Activity: Only a slice of the listing below is wanted. Retype the lines from the one containing "Enable Enviar e-mail a outros interessados" through the one containing "Follow the FDA reference link", exactly, both ends included.
*** Task material Section Begins ***
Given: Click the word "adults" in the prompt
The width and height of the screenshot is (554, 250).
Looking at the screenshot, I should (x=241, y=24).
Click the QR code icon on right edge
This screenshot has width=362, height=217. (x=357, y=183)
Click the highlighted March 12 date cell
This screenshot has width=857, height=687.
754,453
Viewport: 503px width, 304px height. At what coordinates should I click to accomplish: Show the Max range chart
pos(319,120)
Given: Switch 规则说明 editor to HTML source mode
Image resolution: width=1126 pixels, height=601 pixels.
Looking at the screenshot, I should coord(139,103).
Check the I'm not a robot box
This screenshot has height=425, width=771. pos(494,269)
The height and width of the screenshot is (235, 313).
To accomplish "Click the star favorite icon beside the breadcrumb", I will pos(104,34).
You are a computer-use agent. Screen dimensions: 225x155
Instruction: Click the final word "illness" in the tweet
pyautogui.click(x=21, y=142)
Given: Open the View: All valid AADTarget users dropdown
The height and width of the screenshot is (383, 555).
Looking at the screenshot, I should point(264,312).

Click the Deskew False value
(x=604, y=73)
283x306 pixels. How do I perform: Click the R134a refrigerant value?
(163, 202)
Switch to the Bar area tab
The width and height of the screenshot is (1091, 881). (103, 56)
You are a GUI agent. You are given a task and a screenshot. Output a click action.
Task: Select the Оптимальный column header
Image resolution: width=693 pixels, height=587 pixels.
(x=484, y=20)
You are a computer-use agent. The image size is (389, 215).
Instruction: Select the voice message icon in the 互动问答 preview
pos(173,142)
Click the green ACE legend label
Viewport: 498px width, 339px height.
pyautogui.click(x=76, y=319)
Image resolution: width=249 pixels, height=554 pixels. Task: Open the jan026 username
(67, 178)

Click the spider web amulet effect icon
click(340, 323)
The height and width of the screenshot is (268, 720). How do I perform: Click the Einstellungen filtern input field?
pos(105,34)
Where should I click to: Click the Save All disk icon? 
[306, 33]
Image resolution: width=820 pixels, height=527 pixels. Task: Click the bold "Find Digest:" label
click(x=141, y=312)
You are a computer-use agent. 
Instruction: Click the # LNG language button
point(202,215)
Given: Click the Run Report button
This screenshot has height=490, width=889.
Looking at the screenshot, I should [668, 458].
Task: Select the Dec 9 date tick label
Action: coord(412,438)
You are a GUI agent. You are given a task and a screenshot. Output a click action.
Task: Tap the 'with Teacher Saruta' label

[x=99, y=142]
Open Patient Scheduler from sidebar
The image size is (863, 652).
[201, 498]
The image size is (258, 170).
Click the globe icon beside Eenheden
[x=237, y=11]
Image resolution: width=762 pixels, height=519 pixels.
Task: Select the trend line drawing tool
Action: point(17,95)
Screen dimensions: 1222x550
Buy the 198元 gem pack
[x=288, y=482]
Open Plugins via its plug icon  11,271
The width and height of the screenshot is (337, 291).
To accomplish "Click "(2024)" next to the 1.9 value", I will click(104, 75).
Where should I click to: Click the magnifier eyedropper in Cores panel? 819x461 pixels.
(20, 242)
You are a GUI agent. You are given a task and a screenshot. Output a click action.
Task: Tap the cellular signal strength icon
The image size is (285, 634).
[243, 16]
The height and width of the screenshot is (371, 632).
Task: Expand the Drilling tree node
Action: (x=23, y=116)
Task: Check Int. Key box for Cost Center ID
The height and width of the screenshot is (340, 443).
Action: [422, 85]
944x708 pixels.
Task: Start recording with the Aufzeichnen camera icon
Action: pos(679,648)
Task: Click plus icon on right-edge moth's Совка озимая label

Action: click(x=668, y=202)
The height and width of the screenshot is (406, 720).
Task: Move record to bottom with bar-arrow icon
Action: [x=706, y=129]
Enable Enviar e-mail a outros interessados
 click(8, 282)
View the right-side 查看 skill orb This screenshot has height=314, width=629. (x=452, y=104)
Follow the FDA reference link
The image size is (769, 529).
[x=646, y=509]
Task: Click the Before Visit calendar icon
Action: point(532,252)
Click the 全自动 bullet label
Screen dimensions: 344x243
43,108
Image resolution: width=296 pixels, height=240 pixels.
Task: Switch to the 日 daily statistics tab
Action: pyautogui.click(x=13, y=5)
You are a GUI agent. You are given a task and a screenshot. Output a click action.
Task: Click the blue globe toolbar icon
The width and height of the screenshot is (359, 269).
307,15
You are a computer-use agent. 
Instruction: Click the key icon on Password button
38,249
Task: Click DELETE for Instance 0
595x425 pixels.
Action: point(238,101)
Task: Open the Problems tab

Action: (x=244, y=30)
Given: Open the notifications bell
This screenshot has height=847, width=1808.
*** Task material Section Ends ***
Task output:
Enable Enviar e-mail a outros interessados
 click(8, 282)
View the right-side 查看 skill orb This screenshot has height=314, width=629. (x=452, y=104)
Follow the FDA reference link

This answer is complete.